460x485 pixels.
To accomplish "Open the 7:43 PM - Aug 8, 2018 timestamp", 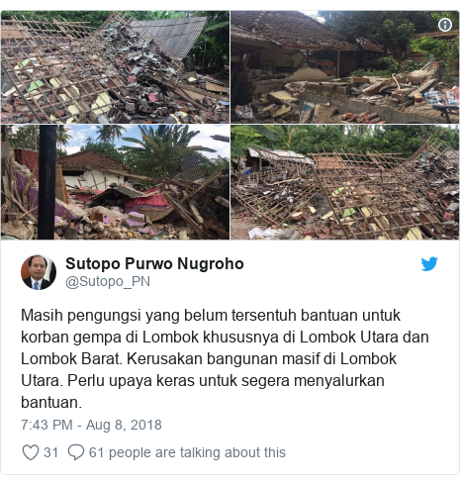I will pyautogui.click(x=91, y=425).
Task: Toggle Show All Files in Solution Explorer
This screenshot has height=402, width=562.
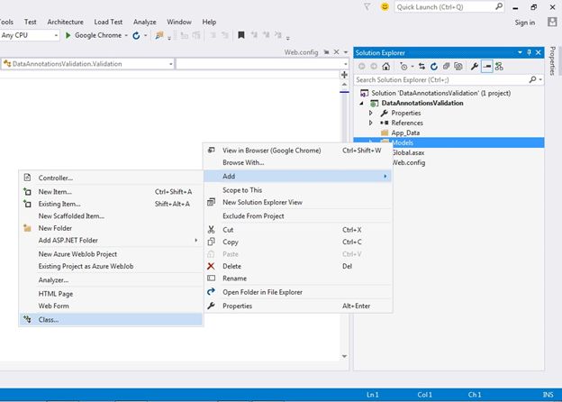Action: pos(459,67)
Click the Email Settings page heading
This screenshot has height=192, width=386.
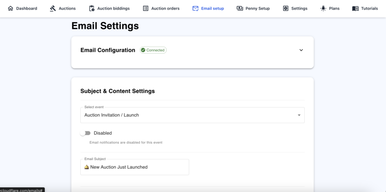coord(105,26)
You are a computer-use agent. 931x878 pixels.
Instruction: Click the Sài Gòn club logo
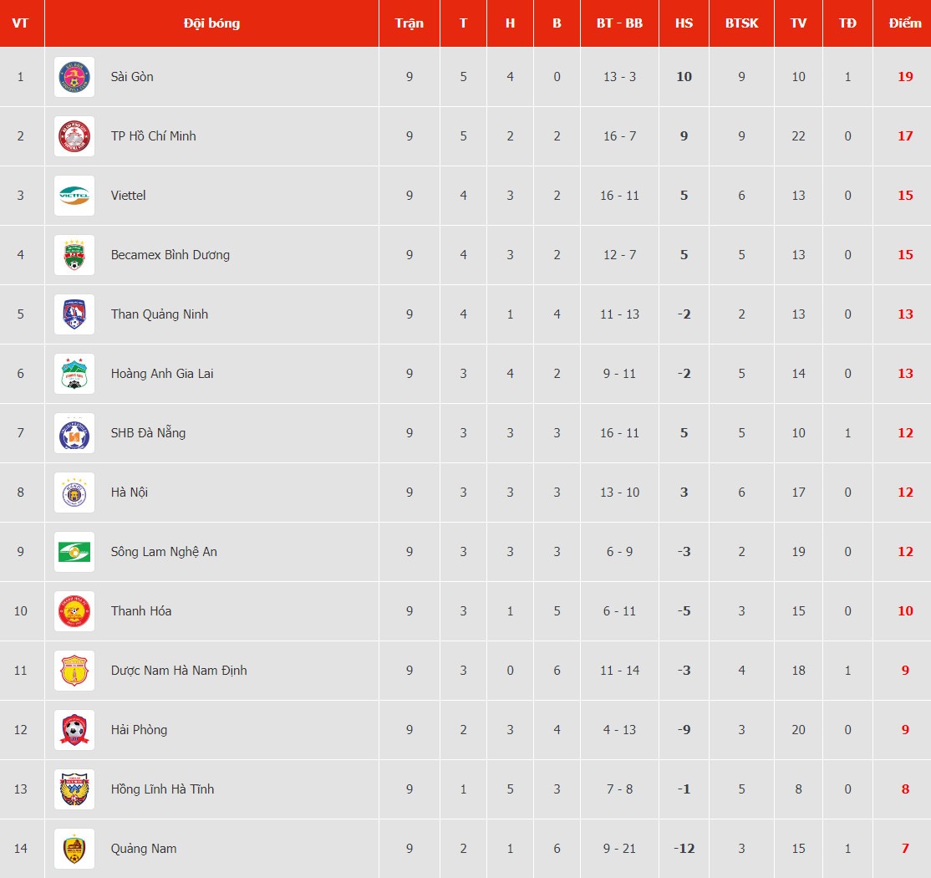[74, 77]
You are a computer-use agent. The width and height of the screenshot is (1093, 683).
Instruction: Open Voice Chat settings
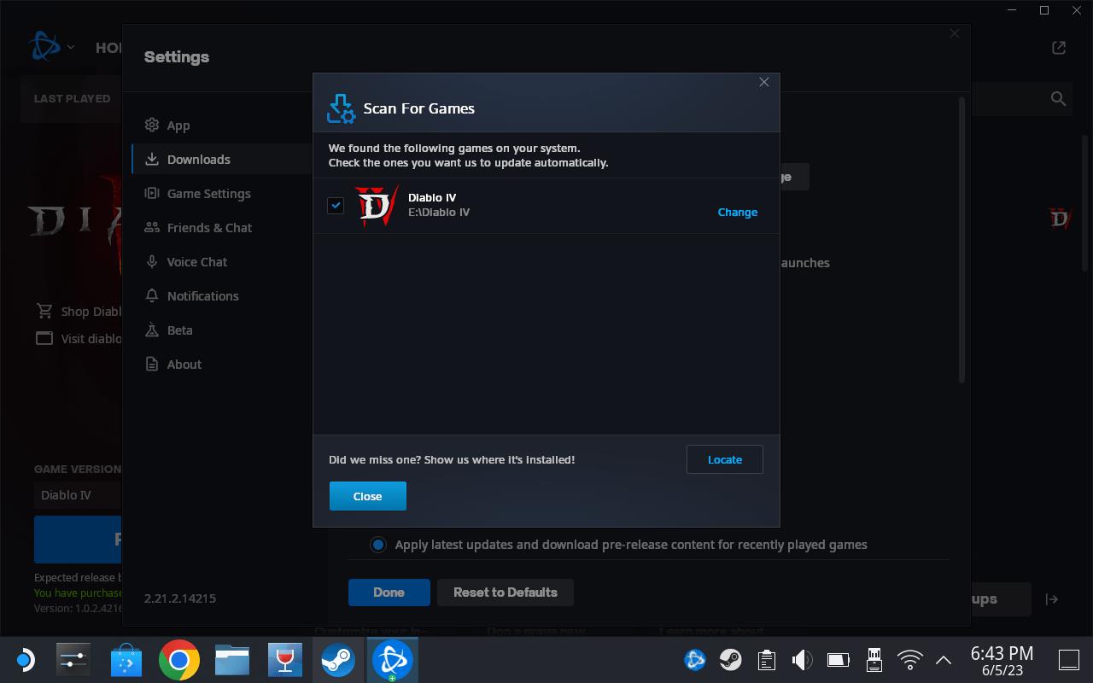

------

What you should do>
Arrange the lines from the one containing "Click the Email Settings page heading" through the end of the rows as a Markdown table with the columns Number and Line, skipping blank lines. Omit the pictures.

Correct response>
| Number | Line |
|---|---|
| 1 | Click the Email Settings page heading |
| 2 | This screenshot has height=192, width=386. |
| 3 | coord(105,26) |
| 4 | You are a computer-use agent. 931x878 pixels. |
| 5 | Instruction: Click the Sài Gòn club logo |
| 6 | [74, 77] |
| 7 | You are a computer-use agent. The width and height of the screenshot is (1093, 683). |
| 8 | Instruction: Open Voice Chat settings |